Fakat maalesef Hürriyet’te, “Çeçen bombası” başlığında olduğu gibi yabancılarla ilgili haberlerde, Türklere uygulanan gazetecilik ölçütleri ve dilinin kullanılmadığı örneklere rastlanabiliyor. Örneklemek gerekirse, Yayın İlkelerimizden biri, suçlanan kişilerin görüşlerine haberlerde yer vermek. Ama bu ilke yabancılarla ilgili haberlerde uygulanmayabiliyor. Oysa artık iletişim teknoloji çok gelişti ve dünyanın uzak köşelerine bile ulaşmak mümkün.

Hollanda’da Yunus adlı bir bebeğin Türk aileden alınıp, lezbiyen bir aileye verilmesi haberinde o kararı veren Hollandalı yetkililerin görüşünü okuyamadık. Bebeğe kötü davranılmasının öyküsünü onların penceresinden öğrenemedik.

Alman doktorların “Tuana’nın bacağı iyileşmez, mutlaka kesilmeli” görüşü Türk ailenin ağzından yazılmıştı. Alman doktorların tıbbi gerekçelerini haberlerimizde göremedik. Üstelik birkaç Alman doktorun “yanlış teşhisi”, bütün Alman doktorlara, hatta Alman ulusunun tamamına mal ediliyordu. 15 Kasım 2012 tarihli Hürriyet’te, bu konudaki haber “Alman insafında bir Türk ailesi” başlığını taşıyordu.

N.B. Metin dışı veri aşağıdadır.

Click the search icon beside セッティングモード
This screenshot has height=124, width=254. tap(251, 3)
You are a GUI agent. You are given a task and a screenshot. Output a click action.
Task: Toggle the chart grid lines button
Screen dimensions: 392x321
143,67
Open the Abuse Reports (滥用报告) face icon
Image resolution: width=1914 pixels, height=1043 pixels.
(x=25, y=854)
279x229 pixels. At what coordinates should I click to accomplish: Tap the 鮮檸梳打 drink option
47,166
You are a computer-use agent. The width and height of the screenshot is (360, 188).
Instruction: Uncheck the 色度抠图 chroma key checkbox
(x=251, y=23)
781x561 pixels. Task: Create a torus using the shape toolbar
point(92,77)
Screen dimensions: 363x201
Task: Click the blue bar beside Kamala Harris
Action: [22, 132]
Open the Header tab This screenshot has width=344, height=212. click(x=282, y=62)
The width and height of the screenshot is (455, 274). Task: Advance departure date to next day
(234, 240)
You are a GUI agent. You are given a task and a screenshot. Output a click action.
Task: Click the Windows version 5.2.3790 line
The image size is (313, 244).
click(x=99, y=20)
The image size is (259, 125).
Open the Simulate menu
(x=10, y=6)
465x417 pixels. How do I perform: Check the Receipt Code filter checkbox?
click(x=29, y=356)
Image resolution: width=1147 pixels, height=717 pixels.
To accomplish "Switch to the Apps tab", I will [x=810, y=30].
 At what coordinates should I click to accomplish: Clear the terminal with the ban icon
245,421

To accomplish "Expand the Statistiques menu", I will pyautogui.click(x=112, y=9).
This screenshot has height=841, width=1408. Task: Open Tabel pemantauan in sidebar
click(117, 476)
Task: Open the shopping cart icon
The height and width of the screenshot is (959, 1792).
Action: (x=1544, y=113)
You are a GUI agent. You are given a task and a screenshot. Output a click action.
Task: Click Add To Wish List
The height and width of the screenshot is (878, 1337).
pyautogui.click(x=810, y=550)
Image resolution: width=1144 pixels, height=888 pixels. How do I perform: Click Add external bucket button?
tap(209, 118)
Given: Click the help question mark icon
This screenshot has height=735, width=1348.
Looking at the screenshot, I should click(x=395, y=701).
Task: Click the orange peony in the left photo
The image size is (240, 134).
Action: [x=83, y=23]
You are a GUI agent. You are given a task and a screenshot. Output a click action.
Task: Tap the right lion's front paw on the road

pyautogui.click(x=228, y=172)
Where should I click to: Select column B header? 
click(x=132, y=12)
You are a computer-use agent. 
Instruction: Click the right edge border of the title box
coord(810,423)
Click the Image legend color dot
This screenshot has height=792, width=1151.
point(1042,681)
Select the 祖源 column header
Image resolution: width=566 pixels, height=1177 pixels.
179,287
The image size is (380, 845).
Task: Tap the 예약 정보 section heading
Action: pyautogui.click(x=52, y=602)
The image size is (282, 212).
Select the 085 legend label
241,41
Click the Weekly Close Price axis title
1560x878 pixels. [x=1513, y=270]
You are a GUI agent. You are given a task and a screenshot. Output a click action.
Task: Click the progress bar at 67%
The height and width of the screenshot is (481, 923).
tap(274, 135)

“Çeçen bombası” ile aynı yaklaşım bu başlıkta da geçerliydi. Almanlara karşı olumsuz bilinçaltı yaratacak, ayrımcı, etiketleyici bir dil kullanılmıştı yine. Bugünlerde dilimize dolanan “barış dili”ni salt Kürt meselesinde değil bu haberlerde de hatırlamalıyız. Geçen hafta Hürriyet Dünyası’nda konferans veren Dr. Susan Dente Ross ne demişti? “Barış gazeteciliği şefkat doludur. Herkesin onuruna değer verir.” Bu söz, her gazetecinin kulağına küpe olmalı. Türkler için uygun görülmeyen başlıklar, başka uluslara da reva görülmemeli.